For the 2020 season, Storm head coach Dan Hughes was forced to sit out the season for medical reasons. Gary Kloppenburg became head coach for the season, and Quinn was promoted to associate head coach, where she concentrated on the offense, while Kloppenburg focused on the defense. Seattle won the 2020 WNBA championship.

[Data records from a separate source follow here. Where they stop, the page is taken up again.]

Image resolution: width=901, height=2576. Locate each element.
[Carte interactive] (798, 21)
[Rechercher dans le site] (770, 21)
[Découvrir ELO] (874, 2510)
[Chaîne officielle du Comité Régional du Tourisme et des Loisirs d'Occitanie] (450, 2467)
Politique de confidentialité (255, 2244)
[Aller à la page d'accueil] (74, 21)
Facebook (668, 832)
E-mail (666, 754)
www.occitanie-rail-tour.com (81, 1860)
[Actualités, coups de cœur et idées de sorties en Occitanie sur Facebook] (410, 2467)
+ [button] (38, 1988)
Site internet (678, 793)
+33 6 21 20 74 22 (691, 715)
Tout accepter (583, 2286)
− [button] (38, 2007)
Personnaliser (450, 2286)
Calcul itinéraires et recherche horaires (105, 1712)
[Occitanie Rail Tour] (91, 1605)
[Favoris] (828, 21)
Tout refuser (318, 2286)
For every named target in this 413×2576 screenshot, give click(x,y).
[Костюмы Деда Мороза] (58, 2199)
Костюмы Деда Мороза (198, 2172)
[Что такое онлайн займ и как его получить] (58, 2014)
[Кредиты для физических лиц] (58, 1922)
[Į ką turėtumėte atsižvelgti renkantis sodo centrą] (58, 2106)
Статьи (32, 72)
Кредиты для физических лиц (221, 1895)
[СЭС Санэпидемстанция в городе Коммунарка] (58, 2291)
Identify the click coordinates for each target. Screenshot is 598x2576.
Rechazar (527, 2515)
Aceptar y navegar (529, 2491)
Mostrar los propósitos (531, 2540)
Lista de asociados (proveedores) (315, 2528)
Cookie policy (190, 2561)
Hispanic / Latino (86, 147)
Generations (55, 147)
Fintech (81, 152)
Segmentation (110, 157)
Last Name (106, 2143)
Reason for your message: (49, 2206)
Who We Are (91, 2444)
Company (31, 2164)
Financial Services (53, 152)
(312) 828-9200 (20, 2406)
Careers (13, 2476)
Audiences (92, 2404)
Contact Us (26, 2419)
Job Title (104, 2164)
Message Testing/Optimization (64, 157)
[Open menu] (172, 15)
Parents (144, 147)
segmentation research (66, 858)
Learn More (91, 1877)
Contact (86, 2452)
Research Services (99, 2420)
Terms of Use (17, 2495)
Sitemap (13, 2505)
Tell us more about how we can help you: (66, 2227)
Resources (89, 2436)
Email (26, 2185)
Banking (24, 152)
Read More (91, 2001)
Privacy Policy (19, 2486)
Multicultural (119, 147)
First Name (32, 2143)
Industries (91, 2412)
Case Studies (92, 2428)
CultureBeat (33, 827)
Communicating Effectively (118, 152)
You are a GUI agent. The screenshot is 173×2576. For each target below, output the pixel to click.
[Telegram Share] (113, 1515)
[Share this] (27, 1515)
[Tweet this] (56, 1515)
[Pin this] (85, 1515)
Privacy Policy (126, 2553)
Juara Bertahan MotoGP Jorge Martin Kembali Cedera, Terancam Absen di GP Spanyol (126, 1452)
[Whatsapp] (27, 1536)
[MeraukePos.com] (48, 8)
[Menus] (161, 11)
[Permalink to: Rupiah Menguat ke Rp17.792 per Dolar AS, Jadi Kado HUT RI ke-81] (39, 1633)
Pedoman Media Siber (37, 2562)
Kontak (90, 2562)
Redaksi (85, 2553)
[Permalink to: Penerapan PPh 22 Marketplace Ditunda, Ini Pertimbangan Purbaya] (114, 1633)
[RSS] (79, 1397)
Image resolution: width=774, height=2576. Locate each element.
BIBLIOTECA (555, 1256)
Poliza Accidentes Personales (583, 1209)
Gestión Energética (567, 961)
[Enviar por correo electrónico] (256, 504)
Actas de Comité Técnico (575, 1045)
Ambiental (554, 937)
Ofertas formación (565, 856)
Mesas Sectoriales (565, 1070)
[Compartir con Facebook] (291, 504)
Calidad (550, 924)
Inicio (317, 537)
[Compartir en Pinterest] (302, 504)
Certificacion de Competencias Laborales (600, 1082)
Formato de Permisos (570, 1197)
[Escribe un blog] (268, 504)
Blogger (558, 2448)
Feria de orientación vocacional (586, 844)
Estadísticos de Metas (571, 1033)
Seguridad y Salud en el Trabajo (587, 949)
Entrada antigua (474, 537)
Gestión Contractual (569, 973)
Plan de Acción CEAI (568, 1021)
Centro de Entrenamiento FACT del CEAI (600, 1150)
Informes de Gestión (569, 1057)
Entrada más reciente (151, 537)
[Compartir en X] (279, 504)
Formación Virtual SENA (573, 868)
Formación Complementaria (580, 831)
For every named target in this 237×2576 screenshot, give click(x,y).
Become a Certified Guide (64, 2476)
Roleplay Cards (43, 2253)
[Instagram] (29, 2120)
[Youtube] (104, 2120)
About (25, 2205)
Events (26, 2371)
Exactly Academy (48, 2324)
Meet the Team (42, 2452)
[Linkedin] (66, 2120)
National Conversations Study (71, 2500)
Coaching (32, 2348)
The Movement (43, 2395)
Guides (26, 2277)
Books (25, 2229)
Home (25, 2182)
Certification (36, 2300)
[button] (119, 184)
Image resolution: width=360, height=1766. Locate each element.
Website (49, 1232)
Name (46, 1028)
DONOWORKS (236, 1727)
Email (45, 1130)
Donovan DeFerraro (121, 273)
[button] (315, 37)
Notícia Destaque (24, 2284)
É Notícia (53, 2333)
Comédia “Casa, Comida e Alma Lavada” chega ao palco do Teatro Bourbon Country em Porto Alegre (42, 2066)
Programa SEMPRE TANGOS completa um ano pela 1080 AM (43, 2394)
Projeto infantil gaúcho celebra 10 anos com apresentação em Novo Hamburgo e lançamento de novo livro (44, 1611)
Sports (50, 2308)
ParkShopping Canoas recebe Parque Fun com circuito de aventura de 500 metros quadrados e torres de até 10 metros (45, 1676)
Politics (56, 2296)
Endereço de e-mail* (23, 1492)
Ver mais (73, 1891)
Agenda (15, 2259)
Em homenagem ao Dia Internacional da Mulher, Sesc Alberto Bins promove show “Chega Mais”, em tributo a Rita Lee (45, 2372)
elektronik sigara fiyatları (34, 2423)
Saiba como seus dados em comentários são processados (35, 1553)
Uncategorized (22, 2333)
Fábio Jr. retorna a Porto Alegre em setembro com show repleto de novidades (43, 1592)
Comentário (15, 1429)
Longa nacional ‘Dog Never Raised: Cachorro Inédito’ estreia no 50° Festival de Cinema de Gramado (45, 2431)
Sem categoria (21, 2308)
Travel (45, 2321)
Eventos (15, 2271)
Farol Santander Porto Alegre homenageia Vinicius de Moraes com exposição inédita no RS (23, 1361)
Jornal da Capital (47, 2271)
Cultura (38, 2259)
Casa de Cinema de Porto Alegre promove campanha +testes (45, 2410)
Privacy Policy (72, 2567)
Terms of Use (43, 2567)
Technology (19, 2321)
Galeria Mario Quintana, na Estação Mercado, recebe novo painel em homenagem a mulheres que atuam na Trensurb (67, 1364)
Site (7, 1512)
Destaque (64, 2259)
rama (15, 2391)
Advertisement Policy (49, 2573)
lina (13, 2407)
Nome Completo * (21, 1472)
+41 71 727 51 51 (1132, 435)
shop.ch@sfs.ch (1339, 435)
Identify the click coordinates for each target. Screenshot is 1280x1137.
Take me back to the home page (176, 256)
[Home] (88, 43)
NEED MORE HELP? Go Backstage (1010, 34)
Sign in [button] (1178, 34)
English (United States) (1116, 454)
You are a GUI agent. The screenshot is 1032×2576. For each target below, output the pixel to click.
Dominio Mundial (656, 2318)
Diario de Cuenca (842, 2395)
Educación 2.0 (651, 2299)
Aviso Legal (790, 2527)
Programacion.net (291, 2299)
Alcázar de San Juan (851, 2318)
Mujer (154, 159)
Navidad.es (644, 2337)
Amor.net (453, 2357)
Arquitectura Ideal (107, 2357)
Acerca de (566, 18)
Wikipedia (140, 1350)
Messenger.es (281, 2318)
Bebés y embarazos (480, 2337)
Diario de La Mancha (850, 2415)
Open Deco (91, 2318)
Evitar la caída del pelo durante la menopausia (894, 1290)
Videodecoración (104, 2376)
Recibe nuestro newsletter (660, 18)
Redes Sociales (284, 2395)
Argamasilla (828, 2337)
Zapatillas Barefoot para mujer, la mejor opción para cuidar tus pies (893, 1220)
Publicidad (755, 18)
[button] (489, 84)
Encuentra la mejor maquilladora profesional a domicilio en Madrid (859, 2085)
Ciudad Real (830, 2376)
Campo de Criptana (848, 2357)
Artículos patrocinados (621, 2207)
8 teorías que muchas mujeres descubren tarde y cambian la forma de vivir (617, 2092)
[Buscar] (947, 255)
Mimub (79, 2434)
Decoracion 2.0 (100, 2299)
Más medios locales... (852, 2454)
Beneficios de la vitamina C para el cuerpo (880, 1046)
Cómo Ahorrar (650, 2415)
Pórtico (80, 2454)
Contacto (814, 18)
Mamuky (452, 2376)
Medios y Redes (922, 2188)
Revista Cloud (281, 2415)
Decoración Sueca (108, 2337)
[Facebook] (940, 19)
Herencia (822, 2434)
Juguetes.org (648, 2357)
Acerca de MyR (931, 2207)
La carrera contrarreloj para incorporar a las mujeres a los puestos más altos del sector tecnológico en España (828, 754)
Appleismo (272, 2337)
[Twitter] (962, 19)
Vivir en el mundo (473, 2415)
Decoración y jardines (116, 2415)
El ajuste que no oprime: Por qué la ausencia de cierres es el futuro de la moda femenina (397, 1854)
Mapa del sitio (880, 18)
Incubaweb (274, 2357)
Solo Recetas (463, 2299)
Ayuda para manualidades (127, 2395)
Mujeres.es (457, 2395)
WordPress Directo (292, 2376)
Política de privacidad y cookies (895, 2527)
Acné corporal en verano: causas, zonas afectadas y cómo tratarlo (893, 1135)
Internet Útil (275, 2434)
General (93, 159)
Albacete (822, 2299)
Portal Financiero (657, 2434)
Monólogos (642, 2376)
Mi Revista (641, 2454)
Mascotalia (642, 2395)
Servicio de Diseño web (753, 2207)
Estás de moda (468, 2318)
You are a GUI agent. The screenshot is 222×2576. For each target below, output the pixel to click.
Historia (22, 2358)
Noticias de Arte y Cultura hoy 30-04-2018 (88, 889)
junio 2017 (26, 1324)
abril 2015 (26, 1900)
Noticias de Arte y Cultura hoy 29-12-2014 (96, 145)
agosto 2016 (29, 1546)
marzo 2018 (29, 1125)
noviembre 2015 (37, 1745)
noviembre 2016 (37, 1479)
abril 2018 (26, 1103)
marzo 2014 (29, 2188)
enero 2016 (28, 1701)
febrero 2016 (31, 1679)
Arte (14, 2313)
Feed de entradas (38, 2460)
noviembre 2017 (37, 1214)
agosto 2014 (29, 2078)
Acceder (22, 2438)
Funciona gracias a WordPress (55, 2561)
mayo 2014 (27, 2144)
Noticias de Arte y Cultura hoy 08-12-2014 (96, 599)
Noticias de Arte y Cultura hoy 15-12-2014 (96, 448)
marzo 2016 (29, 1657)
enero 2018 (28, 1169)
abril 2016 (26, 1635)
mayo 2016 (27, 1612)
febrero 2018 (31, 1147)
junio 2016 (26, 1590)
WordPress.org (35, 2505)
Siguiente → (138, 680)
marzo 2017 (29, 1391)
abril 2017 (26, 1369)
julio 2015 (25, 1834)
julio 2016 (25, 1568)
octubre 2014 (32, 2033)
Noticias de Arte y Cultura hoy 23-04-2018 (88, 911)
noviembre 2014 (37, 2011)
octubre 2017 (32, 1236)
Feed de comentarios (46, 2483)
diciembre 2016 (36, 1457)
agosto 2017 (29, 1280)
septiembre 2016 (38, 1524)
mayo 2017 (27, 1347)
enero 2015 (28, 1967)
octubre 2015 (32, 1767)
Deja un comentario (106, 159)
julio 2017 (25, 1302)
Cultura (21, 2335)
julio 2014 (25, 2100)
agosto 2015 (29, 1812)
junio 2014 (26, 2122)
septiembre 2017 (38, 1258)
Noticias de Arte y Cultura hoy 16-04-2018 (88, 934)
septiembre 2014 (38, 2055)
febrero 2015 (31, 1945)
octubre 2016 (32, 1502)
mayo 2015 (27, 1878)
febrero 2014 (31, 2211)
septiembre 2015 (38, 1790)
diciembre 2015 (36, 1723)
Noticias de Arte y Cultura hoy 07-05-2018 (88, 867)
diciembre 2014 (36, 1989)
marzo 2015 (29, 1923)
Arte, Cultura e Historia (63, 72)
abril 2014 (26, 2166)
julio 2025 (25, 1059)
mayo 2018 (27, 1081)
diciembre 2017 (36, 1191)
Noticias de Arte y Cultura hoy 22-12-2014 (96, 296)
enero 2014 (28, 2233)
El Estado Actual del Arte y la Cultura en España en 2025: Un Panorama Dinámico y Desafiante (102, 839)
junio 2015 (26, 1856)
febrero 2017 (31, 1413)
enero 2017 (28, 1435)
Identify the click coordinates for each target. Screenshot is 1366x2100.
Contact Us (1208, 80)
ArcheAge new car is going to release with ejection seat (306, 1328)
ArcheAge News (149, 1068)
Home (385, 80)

On May 30, 2021, Quinn was named Storm head coach upon Hughes' retirement from the WNBA.

==Coaching record==
===WNBA===

| Team | Year | G | W | L | W–L% | Finish | PG | PW | PL | PW–L% | Result |
| SEA | 2021 | 26 | 16 | 10 | .615 | 3rd in West | 1 | 0 | 1 | .000 | Lost in Second round |
| SEA | 2022 | 36 | 22 | 14 | .611 | 2nd in West | 6 | 3 | 3 | .500 | Lost in Conf. Semi-Finals |
| SEA | 2023 | 40 | 11 | 29 | .275 | 5th in West | – | – | – | – | Missed Playoffs |
| SEA | 2024 | 40 | 25 | 15 | .625 | 3rd in West | 2 | 0 | 2 | .000 | Lost in First Round |
| SEA | 2025 | 44 | 23 | 21 | .523 | 4th in West | 3 | 1 | 2 | .333 | Lost in First Round |
| Career |  | 186 | 97 | 89 | .522 |  | 12 | 4 | 8 | .333 |

==Personal==
On September 23, 2009, Quinn returned to her college basketball court at Pauley Pavilion to play game one of the WNBA Conference finals between Phoenix Mercury and her Los Angeles Sparks, which the Sparks lost 94–103.